# Is there a theory for piecewise differentiable regression polynomials?

I have an interesting question, I would like to have answered...

I have a very noisy signal $f$, that I want to smoothen out. Using a global regression cannot work, as I don't have a model of the signal (being a measurement of the solution of an ODE). I would like to use multiple regressions $p_1$, $p_2$, etc. to have $$\min_{p_1} \int_{x_0}^{x_1} (f(x)-p_1(x))^2 dx$$ and $$\min_{p_2} \int_{x_1}^{x_2} (f(x)-p_2(x))^2 dx$$ This however is very easy (use Matlab polyfit on each interval) and not a problem. But I want to go further... I want to enforce $p_1(x_1)=p_2(x_1)$ and $p_1'(x_1) = p_2'(x_1)$ to have a continous and smooth result. This will ofcourse increase the regression error.

Is there a theory for this? Or do I need to make my own algorithm via optimization toolboxes?

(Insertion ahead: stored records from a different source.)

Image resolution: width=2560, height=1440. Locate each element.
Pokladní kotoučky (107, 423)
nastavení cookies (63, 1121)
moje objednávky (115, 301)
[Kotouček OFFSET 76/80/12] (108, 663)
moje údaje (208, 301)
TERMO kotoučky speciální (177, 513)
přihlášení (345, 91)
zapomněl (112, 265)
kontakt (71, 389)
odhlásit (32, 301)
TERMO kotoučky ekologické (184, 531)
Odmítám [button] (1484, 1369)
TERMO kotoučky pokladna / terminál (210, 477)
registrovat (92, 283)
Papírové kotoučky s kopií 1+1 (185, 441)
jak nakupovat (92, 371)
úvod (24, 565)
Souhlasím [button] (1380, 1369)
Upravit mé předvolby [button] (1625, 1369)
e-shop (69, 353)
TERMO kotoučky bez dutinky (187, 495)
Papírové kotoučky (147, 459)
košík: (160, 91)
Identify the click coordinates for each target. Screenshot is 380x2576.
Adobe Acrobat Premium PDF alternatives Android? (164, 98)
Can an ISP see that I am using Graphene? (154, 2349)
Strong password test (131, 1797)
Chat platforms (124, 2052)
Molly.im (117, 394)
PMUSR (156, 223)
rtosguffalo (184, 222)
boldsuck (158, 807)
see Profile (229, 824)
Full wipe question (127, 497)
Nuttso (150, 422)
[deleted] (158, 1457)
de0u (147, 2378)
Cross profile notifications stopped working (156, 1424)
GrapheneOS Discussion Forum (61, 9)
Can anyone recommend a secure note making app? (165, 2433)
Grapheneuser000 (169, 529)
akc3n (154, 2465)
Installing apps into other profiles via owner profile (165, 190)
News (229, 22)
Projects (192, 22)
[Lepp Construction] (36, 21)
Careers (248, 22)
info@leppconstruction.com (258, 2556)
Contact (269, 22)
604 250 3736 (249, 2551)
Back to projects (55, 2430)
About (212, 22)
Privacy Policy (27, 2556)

• One word comes to my mind... spline.
– N74
Aug 14, 2018 at 8:00
• Spline interpolation uses either all my many points for interpolation not reducing all my noise. If I made a spline with only a few parts, I need interpolation points, that I don't have (as $f(x_1)$ is noisy). I would also ignore all other points between the break-points. Aug 14, 2018 at 8:38
• @Laray : I doubt that a general theory is presently available for piecewise polynomial regression. For piecewise linear regression a method based on integral equation fitting is shown with examples in : fr.scribd.com/document/380941024/… . But this theory isn't advanced enough for general piecewise polynomial regression. It could be used in some very simple particular cases (not published in the above referenced paper). Aug 14, 2018 at 9:57
• Looks nice, but (sadly) I don't understand a single word of French. I will go with an Optimization with equality constraints Aug 14, 2018 at 10:00
• You said you use Matlab... so I meant www.mathworks.com/help/curvefit/smoothing-splines.html
– N74
Aug 14, 2018 at 10:11